Lady Hideko is a well to do Japanese sort desperately in need of a husband, and Fujiwara is just the man for the job.

Or at least he will be for as long as it takes to send Hideko crazy, so he can pack her off to the local asylum and relieve the lady of her good fortune.

All the Count needs is someone on the inside of Hideko’s life to prime the target ahead of his arrival.

Someone our well to do lady relies on, so as to earn her trust.

A handmaiden.

Sook-Hee happily volunteers to play the part, eager to escape her own mundane existence by whatever means possible.

But all is not as it seems in this tale of hands and maidens.

Famous for his brilliant movie Oldboy, director Chan-wook may have created something even better with his latest film.

Adapted from Sarah Waters’ Fingersmith novel, The Handmaiden is a perfectly observed tale told in three distinct acts.

And at the end of each act, you feel the rug being pulled out from underneath you.

With more twists and turns than a twisty, turny thing – and fans of Chan-wook’s work would expect nothing less – The Handmaiden pulls off that rare cinematic trick of becoming more interesting the further you delve into its dirty little rabbit hole.

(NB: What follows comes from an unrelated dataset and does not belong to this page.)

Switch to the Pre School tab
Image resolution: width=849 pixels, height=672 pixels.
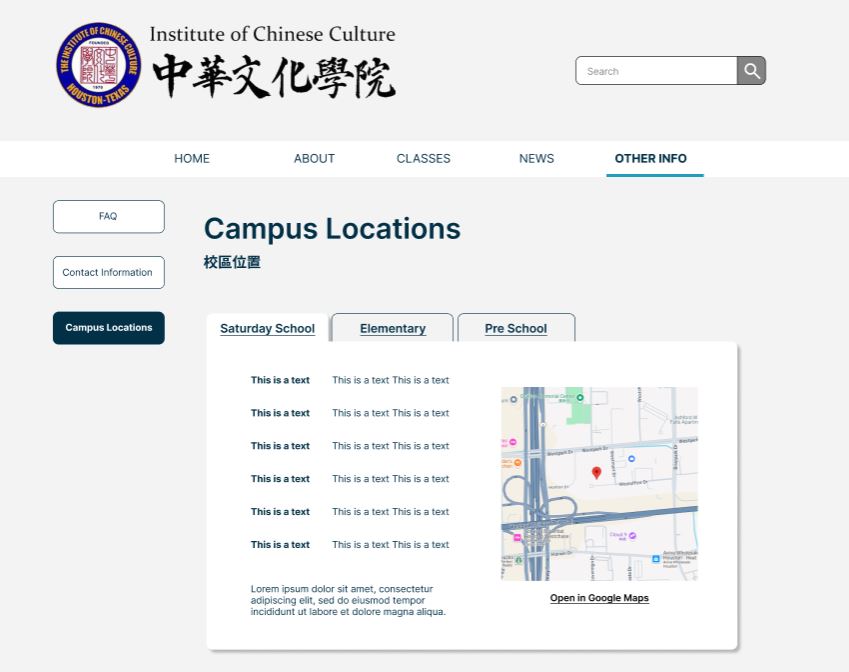(516, 328)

Which isn’t to say that The Handmaiden itself is dirty.

It’s actually filth.

I found myself with the extended version to review, which at almost three hours is probably too long to enjoy in one sitting.

But if ingenious storytelling frequently interspersed with stunning landscapes and kinky asian girls is your thing, then The Handmaiden won’t disappoint.

Maids may never seem so boring again.